Ash Wednesday (1973)

The Fountain of Youth

***This Review Contains Spoilers***

Richard Burton hated this movie, calling is a “f***ing bloody, lousy, nothing film”: I must strongly disagree. Ash Wednesday paints a haunting picture of a plastic surgery hospital, with patients walking around like zombies with bandages over their heads in a last desperate bid to be young again. As Keith Baxter’s character puts it “we all simply refuse to accept reality”. One moment during the film is in which a group of patients are playing cards; reminds me of the ‘waxworks’ scene from Sunset Boulevard. Realistic or not, this whole section of the movie is eerie and effective. Even after Elizabeth Taylor has left the hospital there is this continuing sense of unease, as if she has just sold her soul to the devil; helped in part by Maurice Jarre’s music score.
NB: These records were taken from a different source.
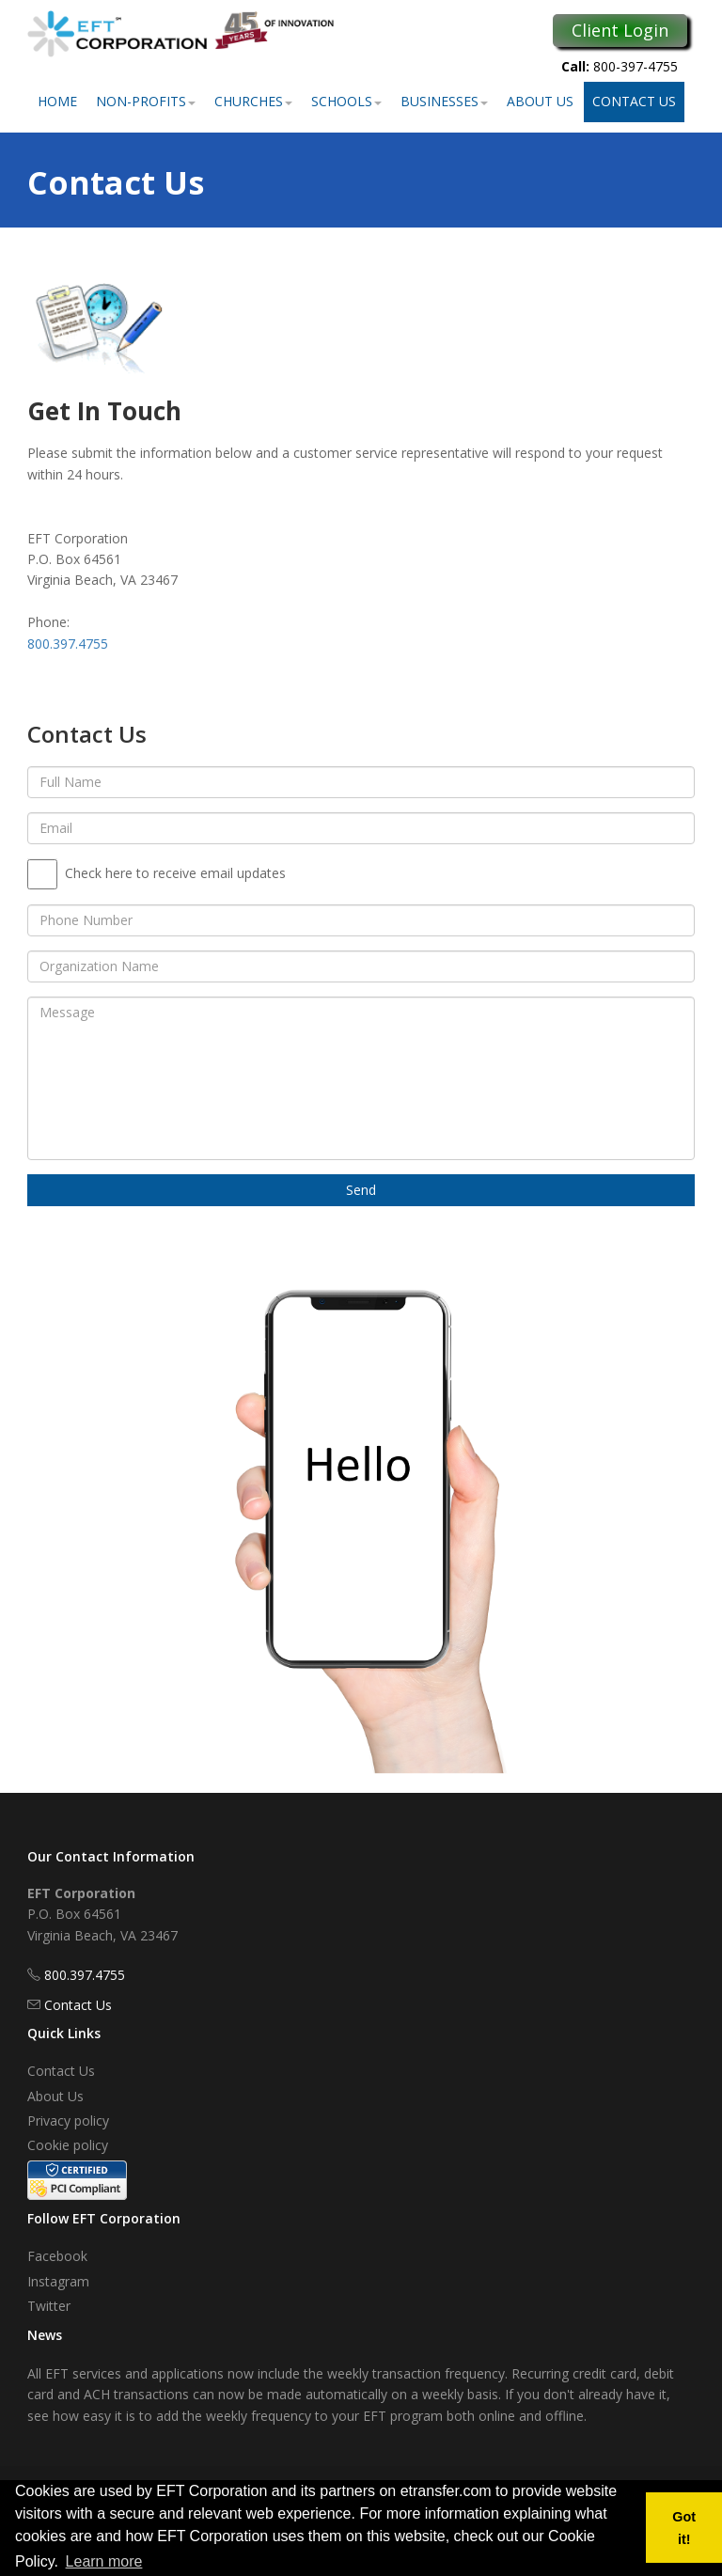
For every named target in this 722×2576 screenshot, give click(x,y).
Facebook (57, 2256)
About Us (540, 101)
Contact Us (634, 101)
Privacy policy (68, 2120)
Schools (346, 101)
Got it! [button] (684, 2528)
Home (57, 101)
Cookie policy (67, 2145)
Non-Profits (146, 101)
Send (361, 1190)
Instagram (58, 2281)
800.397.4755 (67, 643)
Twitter (49, 2306)
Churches (253, 101)
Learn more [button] (104, 2561)
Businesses (444, 101)
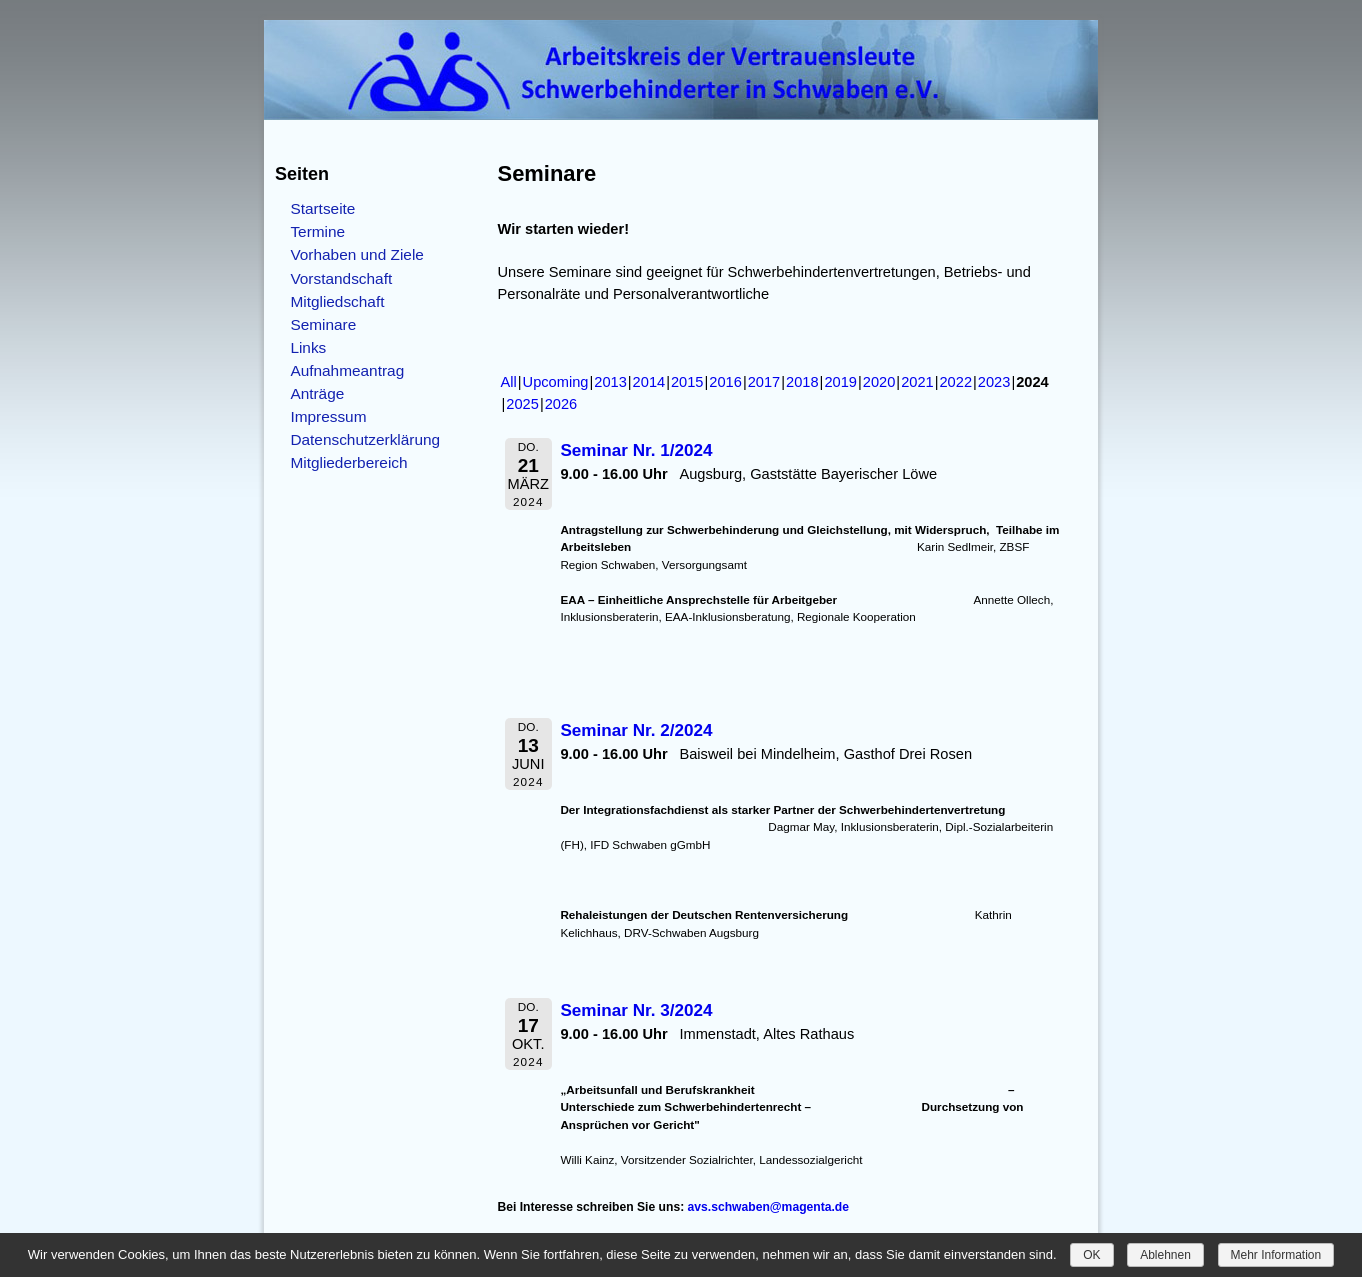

The movie’s theme of fading beauty is made all the more poignant since its Elizabeth Taylor of all people doing the role.

The first act of Ash Wednesday features graphic scenes of plastic surgery. Watching the film I didn’t know if they were real or just really convincing special effects. Nope, it turns out it is real footage with skin being cut open and plenty of exposed flesh in close up detail. I do wonder who is actually under the knife in this footage but it is an effectively put together sequence in which I believed Elizabeth Taylor’s character was the one undertaking plastic surgery.

The opening credits of the film feature a series of cut and paste photographs of Elizabeth Taylor and Henry Fonda in an effort to make it appear they have been a married couple as they age over the years. Fonda being much older than Taylor in real life, these series of photos feature the two at the same age periods, so a photo of Fonda in the 30’s will be cut and paste with a picture of Taylor from the 50’s. It’s not entirely convincing but is neat to look at.

What I appreciate most about Ash Wednesday is just honest the storytelling is. Taylor’s husband played by Henry Fonda simply doesn’t love her anymore, there is no sexual attraction between the two them and they don’t satisfy each other’s needs anymore; yet he doesn’t come off as a jerk getting these points across. Untimely the two learn to accept this but not without having an understanding of each other and move on with their lives.

Ash Wednesday has yet to ever see the light of day on DVD, remaining VHS only.